Nos últimos 40 anos, Natália Correia Guedes desempenhou vários cargos no setor dos museus, nomeadamente como fundadora e diretora do Museu Nacional do Traje, presidente do antigo Instituto Português do Património Cultural, diretora do Museu Nacional dos Coches, diretora do Museu do Oriente, e coordenadora do projeto "Inventário do Património Cultural".

Sobre o debate da restituição de património às ex-colónias, considera-o "saudável", e recorda que assistiu a várias reuniões "amigáveis" com diversos países sobre esta matéria, quando foi presidente do ICOM-Portugal.

Quando às declarações recentes da ministra angolana Carolina Cerqueira, considera que "talvez se expliquem pelo facto de Angola ter entrado recentemente no ICOM", organismo internacional que defende e divulga a museologia e as boas práticas no setor.

Sobre a vasta coleção que existe no Museu Nacional de Etnologia, em Lisboa, acredita que terá vindo para Portugal de forma totalmente legal: "Conheci bem os seus fundadores, como o professor Jorge Dias ou Ernesto Veiga de Oliveira, e sempre ouvi afirmarem que as expedições que tinham feito cumpriam os preceitos legais, e os conteúdos eram muito bem examinados, as suas proveniências, sendo eles antropólogos da maior qualidade, até do ponto de vista internacional".

Os diretores do Museu Nacional de Etnologia "nunca iriam arriscar trazer peças ilicitamente", sustenta a museóloga nas declarações à Lusa.

Criado em 1965, o museu é detentor do património etnográfico de maior relevância a nível nacional, sendo responsável pela salvaguarda e gestão de milhares de peças representativas de 80 países dos cinco continentes, com maior expressão das culturas africanas, asiáticas e ameríndias, assim como da própria cultura tradicional portuguesa.

Sobre a possibilidade de Angola vir a pedir a devolução de peças a Portugal, mesmo de proveniência lícita, Natália Correia Guedes disse: "Qualquer Estado pode fazer as ações que entende, e depois o outro Estado responderá".

"O Estado angolano pode pedir ao Estado português para ajudar a procurar coleções ilicitamente saídas, e Portugal deve ajudar a procurar, mas justamente nos casos ilícitos.

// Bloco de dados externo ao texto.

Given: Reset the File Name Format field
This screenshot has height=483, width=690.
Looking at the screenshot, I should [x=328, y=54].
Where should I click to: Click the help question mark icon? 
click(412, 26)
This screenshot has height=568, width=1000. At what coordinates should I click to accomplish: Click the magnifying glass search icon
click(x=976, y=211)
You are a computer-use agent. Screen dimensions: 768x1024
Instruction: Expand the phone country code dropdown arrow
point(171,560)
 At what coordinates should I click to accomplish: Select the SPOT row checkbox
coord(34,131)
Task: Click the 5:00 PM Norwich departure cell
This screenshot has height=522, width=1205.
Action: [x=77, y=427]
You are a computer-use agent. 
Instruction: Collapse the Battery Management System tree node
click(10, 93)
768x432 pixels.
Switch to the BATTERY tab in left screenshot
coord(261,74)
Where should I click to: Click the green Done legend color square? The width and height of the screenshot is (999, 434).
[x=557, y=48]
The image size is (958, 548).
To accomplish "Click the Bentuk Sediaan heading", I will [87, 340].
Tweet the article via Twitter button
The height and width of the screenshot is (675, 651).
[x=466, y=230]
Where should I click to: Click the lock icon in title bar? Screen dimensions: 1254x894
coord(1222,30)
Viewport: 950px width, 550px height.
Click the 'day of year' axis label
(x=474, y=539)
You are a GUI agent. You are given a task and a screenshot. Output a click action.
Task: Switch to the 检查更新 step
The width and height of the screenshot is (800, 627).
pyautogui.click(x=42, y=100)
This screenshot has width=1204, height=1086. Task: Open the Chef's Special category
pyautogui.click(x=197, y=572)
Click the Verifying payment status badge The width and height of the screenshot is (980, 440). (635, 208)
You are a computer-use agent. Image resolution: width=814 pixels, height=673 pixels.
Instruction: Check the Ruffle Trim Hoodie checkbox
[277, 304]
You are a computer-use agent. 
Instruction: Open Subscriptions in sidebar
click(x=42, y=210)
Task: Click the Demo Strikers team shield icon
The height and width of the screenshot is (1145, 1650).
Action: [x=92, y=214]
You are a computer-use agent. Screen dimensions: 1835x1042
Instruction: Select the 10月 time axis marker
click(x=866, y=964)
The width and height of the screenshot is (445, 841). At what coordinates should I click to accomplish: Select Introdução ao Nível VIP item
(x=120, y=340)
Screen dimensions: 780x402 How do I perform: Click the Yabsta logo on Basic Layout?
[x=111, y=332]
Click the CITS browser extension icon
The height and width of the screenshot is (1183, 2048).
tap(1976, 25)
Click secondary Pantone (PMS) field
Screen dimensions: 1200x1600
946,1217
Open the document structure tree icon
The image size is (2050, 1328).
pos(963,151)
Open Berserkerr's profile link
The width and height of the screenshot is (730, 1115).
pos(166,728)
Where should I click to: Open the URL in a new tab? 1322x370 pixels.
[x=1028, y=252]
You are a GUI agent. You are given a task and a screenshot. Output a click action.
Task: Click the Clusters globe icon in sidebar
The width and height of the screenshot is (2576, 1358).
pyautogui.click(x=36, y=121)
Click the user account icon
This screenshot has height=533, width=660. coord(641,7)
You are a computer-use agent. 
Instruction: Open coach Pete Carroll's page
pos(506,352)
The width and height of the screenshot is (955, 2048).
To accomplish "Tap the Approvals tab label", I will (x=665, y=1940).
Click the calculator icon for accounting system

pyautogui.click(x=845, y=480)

Não tem nada a ver com coleções estatais", comentou.

Considera que estes esclarecimentos podem servir para "pacificar os povos": "Se os angolanos suspeitam que determinado colecionador trouxe ilicitamente peças de Angola, então o Estado Português deve ajudar a fazer essa devolução".

"Mas tem de se ver esta situação nos dois sentidos. Seria bom para nós ter o que D. João VI deixou no Brasil, por exemplo. Muitas peças que se encontram em museus, resultam de contextos históricos e ninguém vai pedir a sua devolução, pelo menos na minha geração nunca se fez", disse a museóloga, que também é presidente da Junta da Fundação da Casa de Bragança.

Recordou que, em Angola, ficaram muitas obras em pintura e escultura de artistas portugueses que se encontram em museus, "mas toda essa movimentação foi lícita".

A especialista recorda ainda que, durante o tempo em que presidiu ao ICOM-Portugal, se realizaram cinco encontros de países de língua oficial portuguesa, "e nunca foram conflituosos".

"Antes pelo contrário, chegámos sempre à conclusão que tínhamos de estudar mais aprofundadamente as coleções. Somos irmãos e pertencemos à mesma família, portanto muitas peças estão colocadas em determinado país, mas falam todas a cultura portuguesa", opinou.

A existir qualquer tipo de devolução - que a museóloga prefere chamar "movimentação" - considera que também tem de ser feita "com condições de segurança garantidas", pelos riscos de afetar a conservação das peças ou até o seu eventual roubo.

Natália Correia Guedes defende "um diálogo profundo com as partes envolvidas, para que de parte a parte se compreendam e colaborem para proveito de todos, sem situações agressivas e que exijam tribunais".

Contactado o gabinete da ministra da Cultura, Graça Fonseca, sobre as declarações da homóloga angolana, foi dito à Lusa que não haveria comentários, mas foi avançado igualmente que, sobre este assunto, a Direção-Geral do Património Cultural (DGPC) "não recebeu qualquer pedido no sentido de eventuais restituições".